As used herein, “polyester” means a condensation polymer in which more than 50 percent of the groups connecting repeat units are ester groups. Thus polyesters may include polyesters, poly(ester-amides) and poly(ester-imides), so long as more than half of the connecting groups are ester groups. Preferably at least 70% of the connecting groups are esters, more preferably at least 90% of the connecting groups are ester, and especially preferably essentially all of the connecting groups are esters. The proportion of ester connecting groups can be estimated to a first approximation by the molar ratios of monomers used to make the polyester.

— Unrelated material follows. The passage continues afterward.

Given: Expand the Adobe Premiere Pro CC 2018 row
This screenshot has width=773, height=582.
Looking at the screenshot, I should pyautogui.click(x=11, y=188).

As used herein, “poly(ethylene terephthalate)” or, equivalently, “PET,” means a polyester in which at least 80, more preferably at least 90, mole percent of the diol repeat units are from ethylene glycol and at least 80, more preferably at least 90, mole percent of the dicarboxylic acid repeat units are from terephthalic acid.

As used herein, “oligomer” means a molecule that contains 2 or more identifiable structural repeat units of the same or different formula.

As used herein, “linear polyester oligomer” means oligomeric material, excluding macrocyclic polyester oligomers, which by itself or in the presence of monomers can polymerize to a higher molecular weight polyester.

As used herein, a “macrocyclic” molecule means a cyclic molecule having at least one ring within its molecular structure that contains 8 or more atoms covalently connected to form the ring.

As used herein, “macrocyclic polyester oligomer” means a macrocyclic oligomer containing 2 or more identifiable ester functional repeat units of the same or different formula.

As used herein, “chelate” or “chelated” denotes a transition metal complex in which the transition metal forms coordinate bonds to a multidentate (i.e., bidentate or higher) ligand. As used herein, “closed-site” is a synonym for “chelated.”

As used herein, “open-site” denotes a transition metal complex that is not chelated.

As used herein, the term “hydrocarbyl”, when used in relation to a radical, denotes a univalent radical containing only carbon and hydrogen.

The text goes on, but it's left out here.